7 Feb 2026 - 10 May 2026

HE AN (何岸)

Exhibition Guide: View Here

Special thanks to Gallery daSein.

“A Wind-Blown Fire Needs Little Effort” originates from The Expanded Book of Wise Sayings (《增广贤文》, Zengguang Xianwen), but it first appeared as a Zen (禅, Chan) verse in The Jingde Record of the Transmission of the Lamp (《景德传灯录》, Jingde Chuandeng Lu)ⁱⁱ. Many Zen sayings and phrases work between the surface of language and its inner transmission, arriving at a kind of paradoxical narrative intention. On the surface, they teach you how to harness elements of the natural world to achieve a desired end result. At root, however, Zen conveys a particular mode of temporal experience.  The Expanded Book of Wise Sayings takes the literary form of a simplified Confucian ethics. Within the book, “A Wind-Blown Fire Needs Little Effort” returns to a Confucian register; it expresses an art of control, of manoeuvring circumstance. The same words, situated in two different texts, point in completely divergent directions: temporal perception in one, a strategy in the other. The mode of conduct between what is spoken and what is withheld bridges Confucianism while simultaneously hollowing out its ethics. What intrigues me is how the verse transformed into a saying charged with strong connotations of ethical enlightenment, only to ultimately return to the register of a nursery rhyme—like rap delivered without thinking. It is something resembling the back-and-forth between écriture automatique and significant form in Western literatureⁱⁱⁱ.

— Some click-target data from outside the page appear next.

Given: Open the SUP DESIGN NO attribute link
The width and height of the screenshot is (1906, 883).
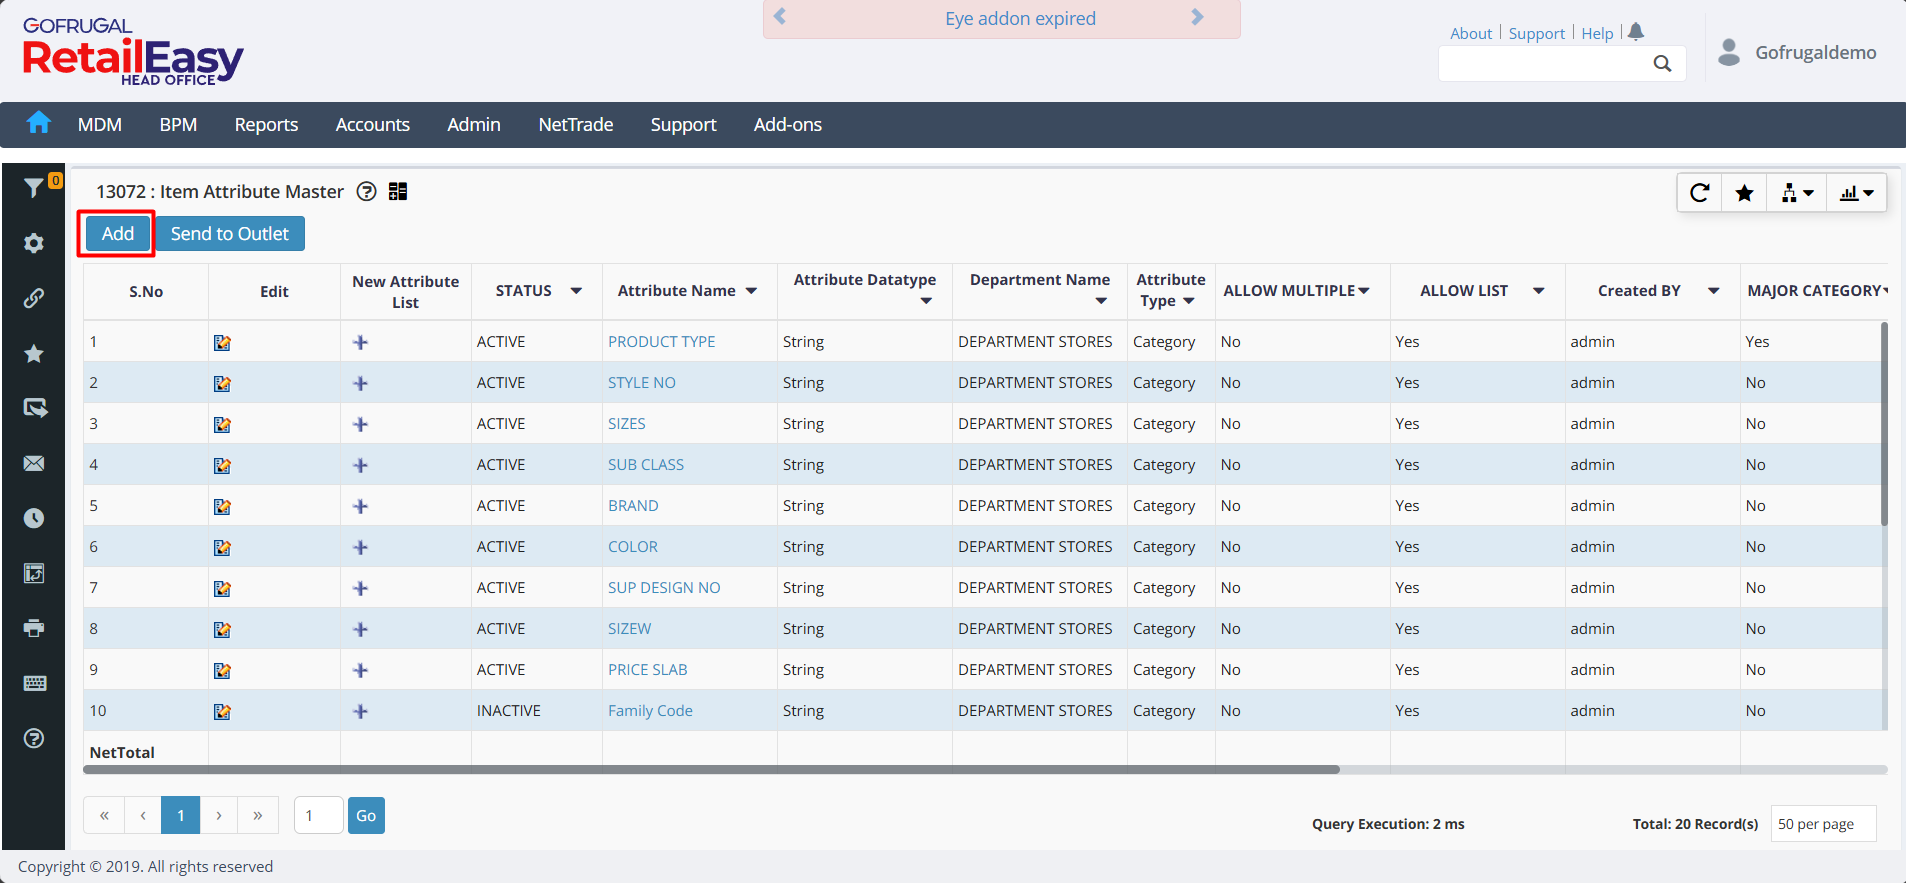Looking at the screenshot, I should (664, 588).
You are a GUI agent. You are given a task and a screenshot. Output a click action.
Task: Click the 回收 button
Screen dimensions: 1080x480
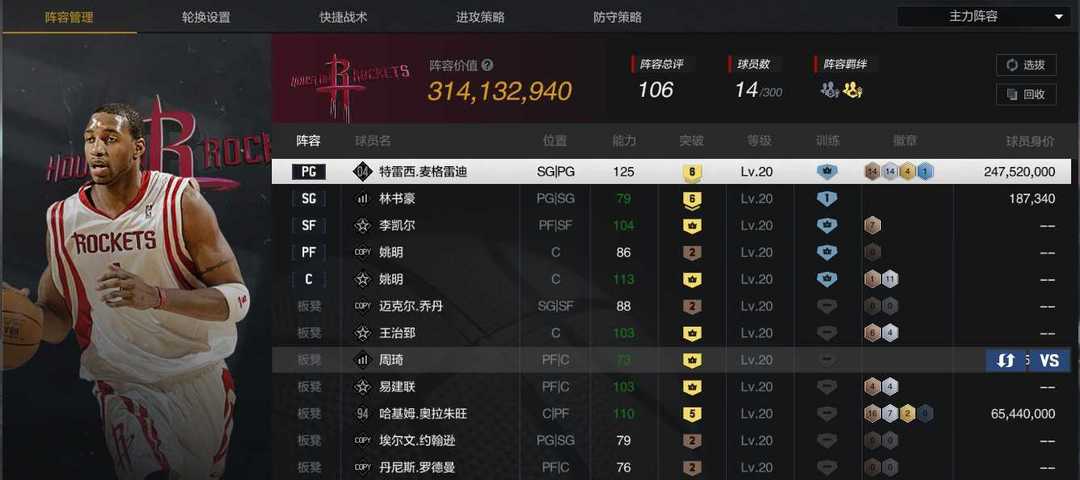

[i] A Chinese proverbial anthology compiled during the Ming Dynasty (c. 16th century), widely used for centuries as a primer in children’s moral education. Its aphoristic style (short, rhythmic, easily memorized) gives it the quality of nursery rhyme or folk chant that He An references.

[ii] A foundational Song Dynasty text (1004 CE) documenting the lineages and teachings of Zen (Chan) Buddhist masters. It is one of the most important collections of Zen dialogues, encounter stories, and gāthā (short verse teachings).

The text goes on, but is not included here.